ソフトバンクがイーアクセスを完全子会社化すると発表した。このような形で900MHz帯と700MHz帯の両方をソフトバンクが手に入れるのは、公正なことなのだろうか。

900MHz帯免許はソフトバンクとイーアクセスの争いになったが、電波監理審議会は、電波のひっ迫を理由に、2012年2月にソフトバンクを選定した。次いで700MHzが争われたが、ソフトバンクが免許を求めないと宣言したため、電波監理審議会は無競争でドコモ、AU、イーアクセスに免許を割り当てた。2012年6月のことである。


もし、6月より前にイーアクセスが子会社化されていたら、免許の割当て方針は違っていただろう。3社に与えるために、帯域幅を無理やり10MHzに減じる(後々、通信混雑を招く)必要もなかった。プラチナバンドでの免許の割当てが済んだ今は、子会社化を発表するのに絶妙なタイミングなのである。

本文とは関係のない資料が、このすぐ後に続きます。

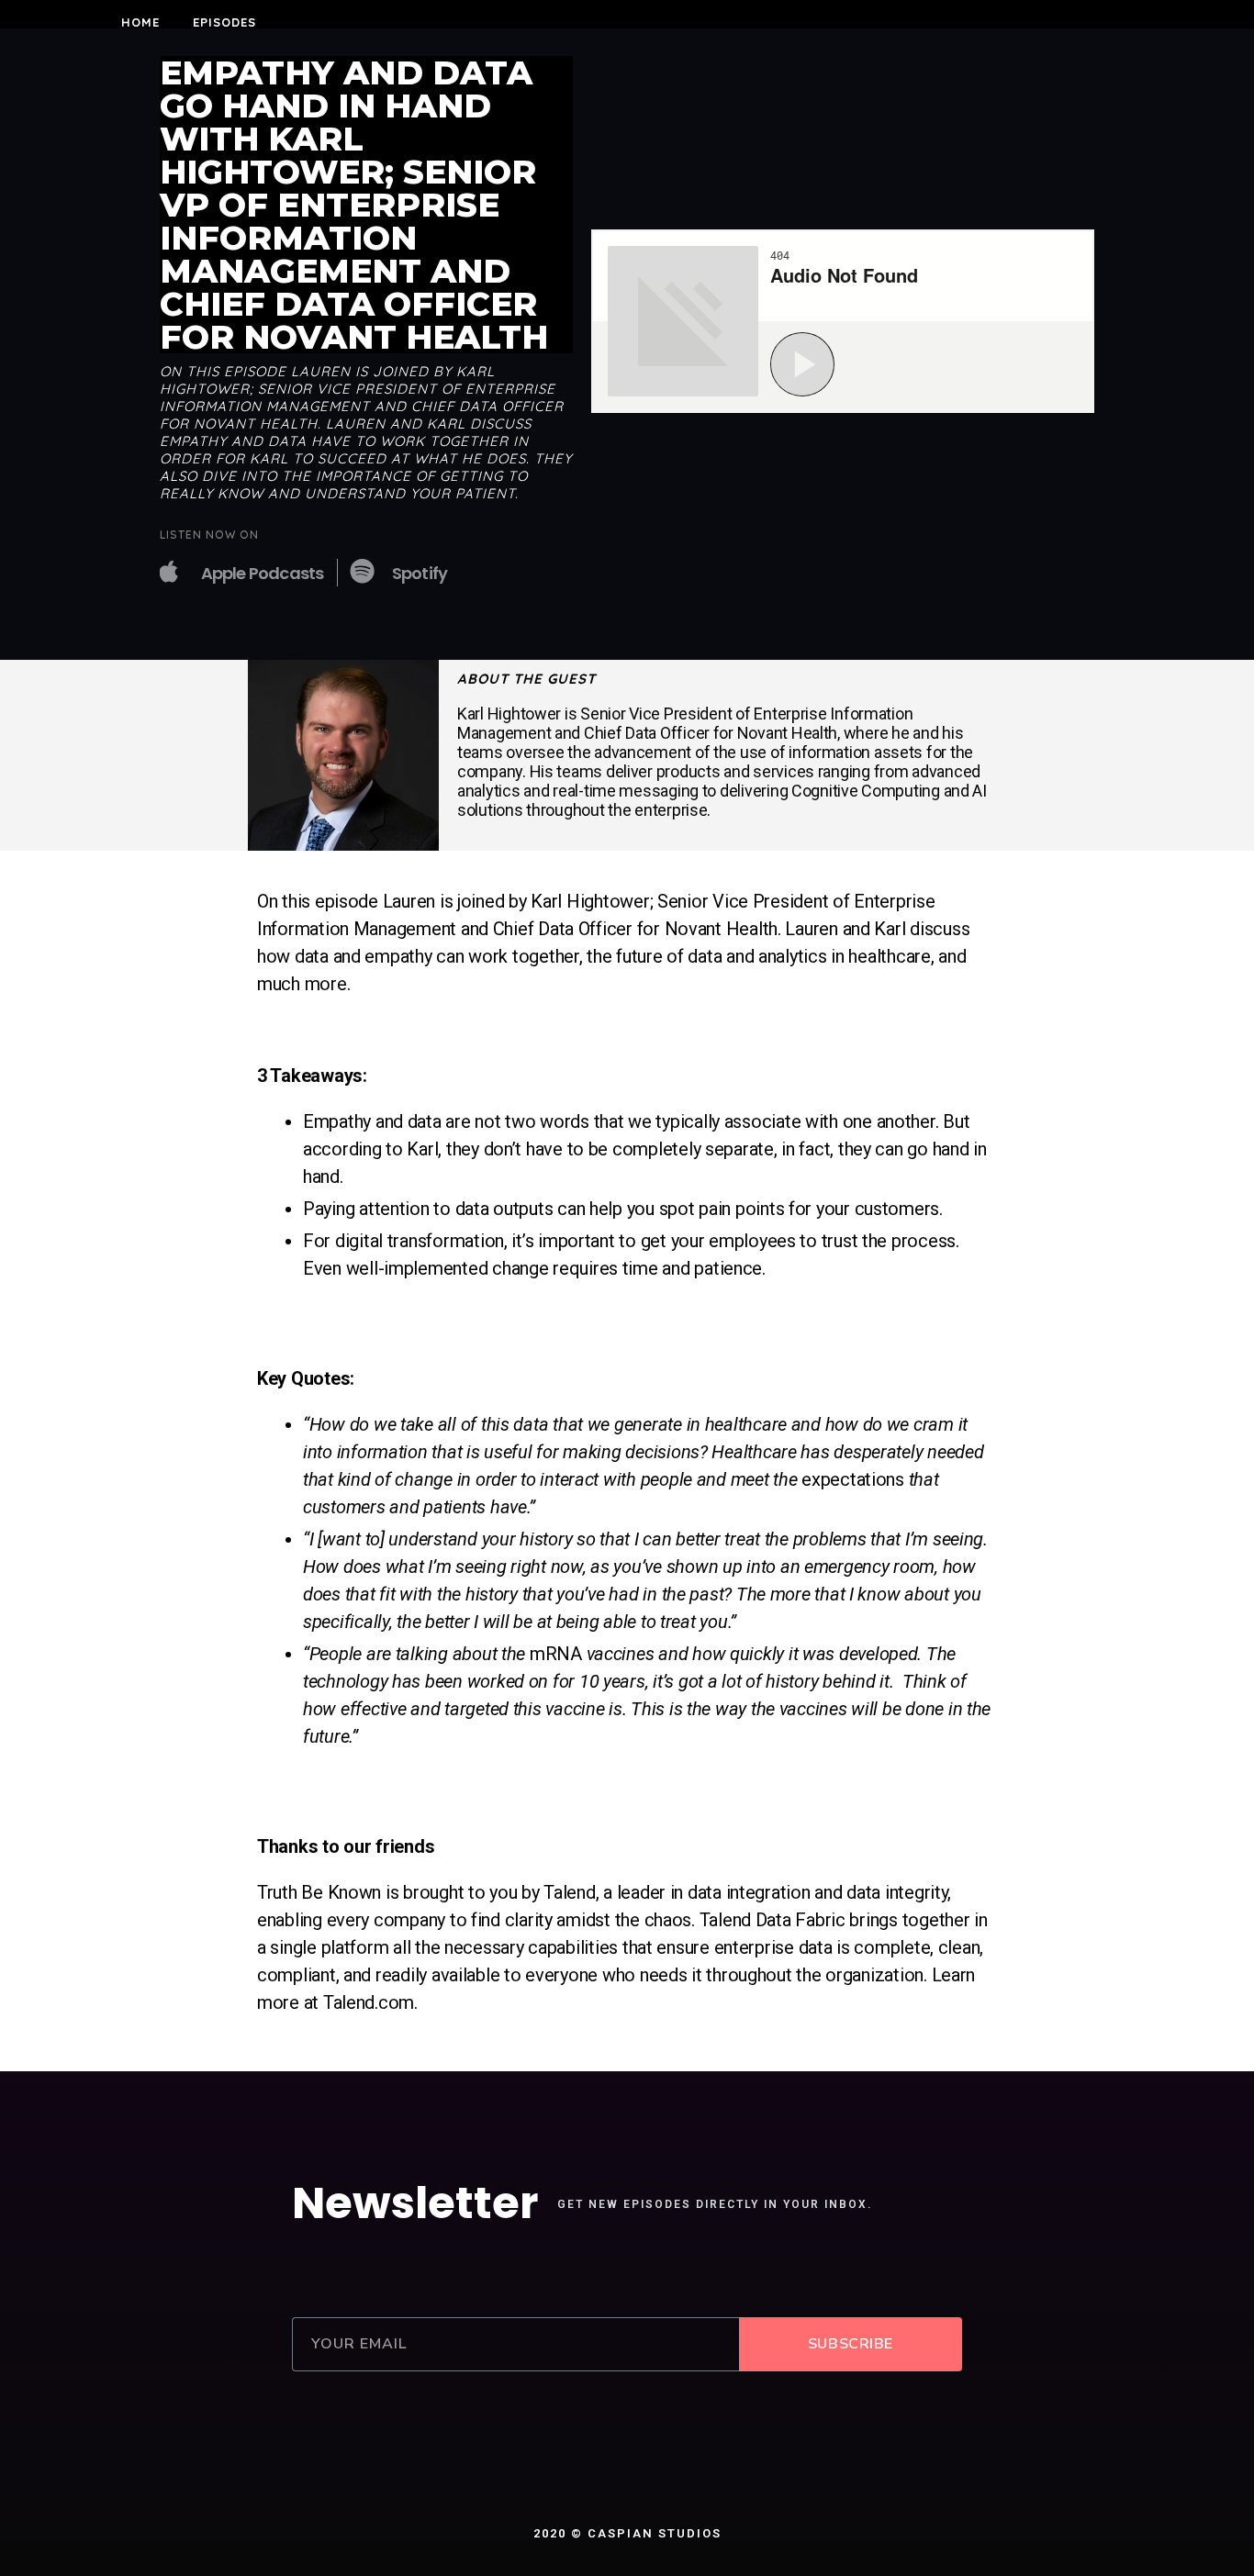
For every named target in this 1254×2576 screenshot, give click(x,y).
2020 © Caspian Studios (627, 2533)
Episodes (224, 22)
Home (140, 22)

子会社化を実行するには株主総会と公正取引委員会の承認が必要と、報道発表には書かれている。しかし、そこには電波監理審議会への言及はない。すでに免許を割当ててしまったので、手も足も出せないとソフトバンクに見透かされているのである。

電波部は、電波監理審議会を隠れ蓑にして、比較審査方式で免許を割当ててきた。その結果、わずか1年以内に、ドコモ・AUに比べ2倍以上の帯域がソフトバンクに割り当てられることになった。これでは、比較審査方式は公平とは言えない。だから、我々はオークションの導入を求めてきたのである。これほどコケにされても、電波部は比較審査方式に固執するのだろうか。

山田 肇 -東洋大学経済学部-

追記:この記事はソフトバンクを批判するために書いたものではありません。ソフトバンクはよい買い物をしました。問題は電波部。霞が関の机の上で公平とか、競争促進とか、工夫したつもりでも、市場の急激な変化には追い付けない。だから、裁量行政は止めるべきです。